GOAL OF THE EXERCISE | Edit the listing from its first line up to and including the line with "[x=763, y=771]", swapping "breadcrumb" for "navigation" and keeping everything else the same.

Dataset items
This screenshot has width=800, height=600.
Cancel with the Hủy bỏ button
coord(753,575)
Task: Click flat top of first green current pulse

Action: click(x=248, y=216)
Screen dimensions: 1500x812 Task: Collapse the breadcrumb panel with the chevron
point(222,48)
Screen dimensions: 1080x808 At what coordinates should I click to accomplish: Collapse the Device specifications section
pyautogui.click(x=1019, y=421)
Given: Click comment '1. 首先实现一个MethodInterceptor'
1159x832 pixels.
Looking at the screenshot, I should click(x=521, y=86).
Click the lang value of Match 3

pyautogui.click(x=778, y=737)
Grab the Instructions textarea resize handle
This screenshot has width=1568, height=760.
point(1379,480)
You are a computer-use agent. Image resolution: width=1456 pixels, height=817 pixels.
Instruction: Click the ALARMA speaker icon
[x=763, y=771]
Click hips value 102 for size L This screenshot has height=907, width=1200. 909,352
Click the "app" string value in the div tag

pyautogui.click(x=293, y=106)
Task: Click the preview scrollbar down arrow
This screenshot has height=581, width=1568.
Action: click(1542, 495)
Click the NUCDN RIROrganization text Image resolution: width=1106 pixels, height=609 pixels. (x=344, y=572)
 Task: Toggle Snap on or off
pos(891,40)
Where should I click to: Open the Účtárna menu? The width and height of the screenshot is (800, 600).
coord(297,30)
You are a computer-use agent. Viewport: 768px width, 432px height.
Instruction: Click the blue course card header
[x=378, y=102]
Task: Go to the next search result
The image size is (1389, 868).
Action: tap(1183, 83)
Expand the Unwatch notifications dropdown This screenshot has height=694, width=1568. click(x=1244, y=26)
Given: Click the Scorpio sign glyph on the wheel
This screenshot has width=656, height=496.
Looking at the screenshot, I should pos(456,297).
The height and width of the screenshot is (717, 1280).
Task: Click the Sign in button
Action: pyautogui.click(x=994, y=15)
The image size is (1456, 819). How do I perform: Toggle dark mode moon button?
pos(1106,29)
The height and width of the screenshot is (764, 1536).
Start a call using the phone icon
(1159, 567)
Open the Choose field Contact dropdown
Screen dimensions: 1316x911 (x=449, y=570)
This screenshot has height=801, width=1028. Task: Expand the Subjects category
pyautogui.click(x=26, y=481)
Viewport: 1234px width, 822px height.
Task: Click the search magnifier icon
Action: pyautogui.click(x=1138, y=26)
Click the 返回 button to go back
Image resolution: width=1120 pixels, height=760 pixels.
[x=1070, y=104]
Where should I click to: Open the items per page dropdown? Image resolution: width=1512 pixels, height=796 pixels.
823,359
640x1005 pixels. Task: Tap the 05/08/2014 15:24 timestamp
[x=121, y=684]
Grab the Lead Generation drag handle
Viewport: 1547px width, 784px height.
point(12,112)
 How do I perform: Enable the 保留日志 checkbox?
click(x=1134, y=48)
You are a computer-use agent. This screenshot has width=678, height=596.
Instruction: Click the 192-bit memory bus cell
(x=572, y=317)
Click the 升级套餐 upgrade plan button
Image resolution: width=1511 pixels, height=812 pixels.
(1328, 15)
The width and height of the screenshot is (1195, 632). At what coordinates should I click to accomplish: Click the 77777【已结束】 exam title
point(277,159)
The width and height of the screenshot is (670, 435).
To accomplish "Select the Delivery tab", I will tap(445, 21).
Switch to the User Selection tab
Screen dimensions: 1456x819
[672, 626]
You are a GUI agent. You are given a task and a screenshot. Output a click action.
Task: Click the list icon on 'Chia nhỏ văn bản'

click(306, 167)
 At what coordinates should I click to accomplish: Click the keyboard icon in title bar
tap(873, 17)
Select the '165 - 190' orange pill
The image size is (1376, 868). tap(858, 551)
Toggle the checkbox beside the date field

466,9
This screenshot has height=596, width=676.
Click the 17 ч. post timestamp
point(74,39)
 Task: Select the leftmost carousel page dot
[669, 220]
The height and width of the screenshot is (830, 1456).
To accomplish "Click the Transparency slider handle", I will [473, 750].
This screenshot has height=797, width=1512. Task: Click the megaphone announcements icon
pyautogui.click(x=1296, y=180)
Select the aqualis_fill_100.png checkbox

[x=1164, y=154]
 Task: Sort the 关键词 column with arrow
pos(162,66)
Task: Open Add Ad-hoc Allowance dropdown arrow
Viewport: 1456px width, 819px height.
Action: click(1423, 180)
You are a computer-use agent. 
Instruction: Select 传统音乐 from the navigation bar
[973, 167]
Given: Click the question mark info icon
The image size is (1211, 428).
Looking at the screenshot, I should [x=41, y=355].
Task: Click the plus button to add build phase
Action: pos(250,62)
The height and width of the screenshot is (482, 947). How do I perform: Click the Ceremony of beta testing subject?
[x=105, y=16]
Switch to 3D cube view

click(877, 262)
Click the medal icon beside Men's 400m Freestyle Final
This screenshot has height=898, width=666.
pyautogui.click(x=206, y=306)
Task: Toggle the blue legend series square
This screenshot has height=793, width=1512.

RESPONSE TO THIS TASK |
This screenshot has width=800, height=600.
Cancel with the Hủy bỏ button
coord(753,575)
Task: Click flat top of first green current pulse

Action: click(x=248, y=216)
Screen dimensions: 1500x812 Task: Collapse the navigation panel with the chevron
point(222,48)
Screen dimensions: 1080x808 At what coordinates should I click to accomplish: Collapse the Device specifications section
pyautogui.click(x=1019, y=421)
Given: Click comment '1. 首先实现一个MethodInterceptor'
1159x832 pixels.
Looking at the screenshot, I should click(x=521, y=86).
Click the lang value of Match 3

pyautogui.click(x=778, y=737)
Grab the Instructions textarea resize handle
This screenshot has width=1568, height=760.
point(1379,480)
You are a computer-use agent. Image resolution: width=1456 pixels, height=817 pixels.
Instruction: Click the ALARMA speaker icon
[x=763, y=771]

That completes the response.